Comparative Evaluation of Memory Technologies for Synaptic Crossbar Arrays- Part 2: Design Knobs and DNN Accuracy Trends

Jeffry Victor, Chunguang Wang, Sumeet K. Gupta

Crossbar memory arrays have been touted as the workhorse of in-memory computing (IMC)-based acceleration of Deep Neural Networks (DNNs), but the associated hardware non-idealities limit their efficacy. To address this, cross-layer design solutions that reduce the impact of hardware non-idealities on DNN accuracy are needed. In Part 1 of this paper, we established the co-optimization strategies for various memory technologies and their crossbar arrays, and conducted a comparative technology evaluation in the context of IMC robustness. In this part, we analyze various design knobs such as array size and bit-slice (number of bits per device) and their impact on the performance of 8T SRAM, ferroelectric transistor (FeFET), Resistive RAM (ReRAM) and spin-orbit-torque magnetic RAM (SOT-MRAM) in the context of inference accuracy at 7nm technology node. Further, we study the effect of circuit design solutions such as Partial Wordline Activation (PWA) and custom ADC reference levels that reduce the hardware non-idealities and comparatively analyze the response of each technology to such accuracy enhancing techniques.
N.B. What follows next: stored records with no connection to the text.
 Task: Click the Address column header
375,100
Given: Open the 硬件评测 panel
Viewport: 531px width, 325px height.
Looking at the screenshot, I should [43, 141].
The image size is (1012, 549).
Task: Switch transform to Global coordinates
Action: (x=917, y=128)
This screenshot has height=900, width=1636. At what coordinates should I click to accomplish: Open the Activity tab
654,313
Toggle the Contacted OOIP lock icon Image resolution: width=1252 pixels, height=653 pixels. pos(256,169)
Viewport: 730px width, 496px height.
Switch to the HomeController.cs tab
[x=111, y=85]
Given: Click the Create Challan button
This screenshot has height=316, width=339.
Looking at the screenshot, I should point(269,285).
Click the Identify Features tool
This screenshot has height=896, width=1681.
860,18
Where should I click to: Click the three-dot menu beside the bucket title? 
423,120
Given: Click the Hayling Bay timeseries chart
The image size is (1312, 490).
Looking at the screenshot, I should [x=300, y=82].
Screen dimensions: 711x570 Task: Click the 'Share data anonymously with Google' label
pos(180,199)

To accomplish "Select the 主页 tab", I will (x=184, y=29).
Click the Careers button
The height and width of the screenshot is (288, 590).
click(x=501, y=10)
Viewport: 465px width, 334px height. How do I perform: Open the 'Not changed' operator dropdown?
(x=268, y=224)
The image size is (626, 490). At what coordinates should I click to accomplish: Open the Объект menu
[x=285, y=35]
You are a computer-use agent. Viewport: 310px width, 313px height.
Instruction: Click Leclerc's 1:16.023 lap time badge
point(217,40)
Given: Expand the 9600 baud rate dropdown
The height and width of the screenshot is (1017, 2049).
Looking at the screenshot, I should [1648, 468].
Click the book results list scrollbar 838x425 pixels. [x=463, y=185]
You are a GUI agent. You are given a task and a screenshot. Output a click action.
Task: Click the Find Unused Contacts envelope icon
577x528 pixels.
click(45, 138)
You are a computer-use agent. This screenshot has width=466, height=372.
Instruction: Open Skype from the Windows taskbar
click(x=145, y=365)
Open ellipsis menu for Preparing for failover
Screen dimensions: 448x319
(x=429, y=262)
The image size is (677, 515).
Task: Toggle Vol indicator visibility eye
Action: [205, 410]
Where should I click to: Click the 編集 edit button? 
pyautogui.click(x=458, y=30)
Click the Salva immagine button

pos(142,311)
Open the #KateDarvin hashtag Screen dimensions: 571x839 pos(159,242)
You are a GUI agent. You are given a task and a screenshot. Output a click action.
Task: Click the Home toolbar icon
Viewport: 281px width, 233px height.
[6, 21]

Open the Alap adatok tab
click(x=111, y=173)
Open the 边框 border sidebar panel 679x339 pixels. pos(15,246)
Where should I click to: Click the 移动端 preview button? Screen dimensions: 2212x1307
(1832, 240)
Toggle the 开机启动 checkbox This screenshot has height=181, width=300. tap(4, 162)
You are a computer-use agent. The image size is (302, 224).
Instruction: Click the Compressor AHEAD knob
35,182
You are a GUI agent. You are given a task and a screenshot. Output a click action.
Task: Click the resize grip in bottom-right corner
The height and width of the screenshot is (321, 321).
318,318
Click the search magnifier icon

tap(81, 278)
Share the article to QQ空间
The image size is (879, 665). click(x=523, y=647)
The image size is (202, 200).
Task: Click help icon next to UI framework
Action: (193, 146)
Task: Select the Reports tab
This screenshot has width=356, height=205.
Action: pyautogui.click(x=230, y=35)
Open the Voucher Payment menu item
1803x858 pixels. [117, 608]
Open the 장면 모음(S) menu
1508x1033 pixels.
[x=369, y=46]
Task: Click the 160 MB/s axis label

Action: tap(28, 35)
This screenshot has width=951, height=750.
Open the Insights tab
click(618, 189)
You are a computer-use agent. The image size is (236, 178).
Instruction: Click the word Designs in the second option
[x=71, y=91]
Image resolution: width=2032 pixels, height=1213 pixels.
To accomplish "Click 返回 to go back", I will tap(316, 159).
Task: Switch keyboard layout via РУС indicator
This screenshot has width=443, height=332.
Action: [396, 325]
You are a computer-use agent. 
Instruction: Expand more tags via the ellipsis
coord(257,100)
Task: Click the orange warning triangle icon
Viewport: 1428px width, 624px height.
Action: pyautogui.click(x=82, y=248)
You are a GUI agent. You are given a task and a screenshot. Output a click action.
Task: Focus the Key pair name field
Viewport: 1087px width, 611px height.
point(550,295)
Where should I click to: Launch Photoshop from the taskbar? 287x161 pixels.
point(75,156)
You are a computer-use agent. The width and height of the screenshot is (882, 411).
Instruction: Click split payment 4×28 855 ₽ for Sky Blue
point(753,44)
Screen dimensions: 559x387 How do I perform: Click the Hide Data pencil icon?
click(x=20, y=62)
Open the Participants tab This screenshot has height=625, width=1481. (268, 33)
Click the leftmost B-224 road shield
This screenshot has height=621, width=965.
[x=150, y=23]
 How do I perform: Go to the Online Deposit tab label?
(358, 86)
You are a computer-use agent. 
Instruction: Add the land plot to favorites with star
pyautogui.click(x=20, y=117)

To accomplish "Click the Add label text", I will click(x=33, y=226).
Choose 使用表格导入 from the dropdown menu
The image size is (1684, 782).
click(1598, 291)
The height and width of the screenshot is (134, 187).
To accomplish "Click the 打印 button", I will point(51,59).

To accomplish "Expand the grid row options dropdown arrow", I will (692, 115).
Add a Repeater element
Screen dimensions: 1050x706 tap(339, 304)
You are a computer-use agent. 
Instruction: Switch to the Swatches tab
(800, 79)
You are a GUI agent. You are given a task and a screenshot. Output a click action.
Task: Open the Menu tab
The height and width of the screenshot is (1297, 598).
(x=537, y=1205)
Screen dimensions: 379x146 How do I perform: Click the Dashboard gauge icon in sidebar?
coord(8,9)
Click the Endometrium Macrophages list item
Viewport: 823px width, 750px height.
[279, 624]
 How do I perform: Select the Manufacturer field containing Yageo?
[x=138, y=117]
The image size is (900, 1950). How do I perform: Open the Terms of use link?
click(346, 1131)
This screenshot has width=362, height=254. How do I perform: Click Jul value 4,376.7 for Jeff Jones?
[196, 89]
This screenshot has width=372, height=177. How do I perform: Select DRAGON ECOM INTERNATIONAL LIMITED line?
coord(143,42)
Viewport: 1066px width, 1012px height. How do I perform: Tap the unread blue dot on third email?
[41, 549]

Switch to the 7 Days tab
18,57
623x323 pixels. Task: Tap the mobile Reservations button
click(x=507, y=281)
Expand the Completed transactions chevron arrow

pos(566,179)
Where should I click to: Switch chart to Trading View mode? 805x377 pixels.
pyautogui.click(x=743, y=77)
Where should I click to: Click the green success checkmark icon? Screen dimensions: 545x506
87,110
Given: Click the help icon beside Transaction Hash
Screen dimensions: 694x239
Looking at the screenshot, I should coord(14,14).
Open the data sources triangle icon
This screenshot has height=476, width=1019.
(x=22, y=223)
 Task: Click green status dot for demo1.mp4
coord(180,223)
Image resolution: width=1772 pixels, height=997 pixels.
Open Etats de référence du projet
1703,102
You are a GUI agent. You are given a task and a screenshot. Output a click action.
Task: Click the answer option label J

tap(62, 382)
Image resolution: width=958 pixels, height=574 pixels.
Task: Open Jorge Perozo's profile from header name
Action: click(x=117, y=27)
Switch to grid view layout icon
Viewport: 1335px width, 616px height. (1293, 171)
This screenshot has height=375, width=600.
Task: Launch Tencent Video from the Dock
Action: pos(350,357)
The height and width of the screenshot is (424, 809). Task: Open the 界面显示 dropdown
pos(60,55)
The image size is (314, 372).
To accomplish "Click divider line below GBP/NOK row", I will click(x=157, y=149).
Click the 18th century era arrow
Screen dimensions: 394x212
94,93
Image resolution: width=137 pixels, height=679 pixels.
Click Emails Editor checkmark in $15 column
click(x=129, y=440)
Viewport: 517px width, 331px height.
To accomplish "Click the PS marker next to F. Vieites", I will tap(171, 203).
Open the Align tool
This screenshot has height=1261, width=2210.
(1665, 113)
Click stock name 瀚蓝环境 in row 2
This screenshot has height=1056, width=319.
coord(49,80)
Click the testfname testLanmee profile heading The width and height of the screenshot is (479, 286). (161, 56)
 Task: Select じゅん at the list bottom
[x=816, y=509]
Our results on ResNet-20 (with CIFAR-10) show that PWA increases accuracy by up to 32.56% while custom ADC reference levels yield up to 31.62% accuracy enhancement. We observe that compared to the other technologies, FeFET, by virtue of its small layout height and high distinguishability of its memory states, is best suited for large arrays. For higher bit-slices and a more complex dataset (ResNet-50 with Cifar-100) we found that ReRAM matches the performance of FeFET.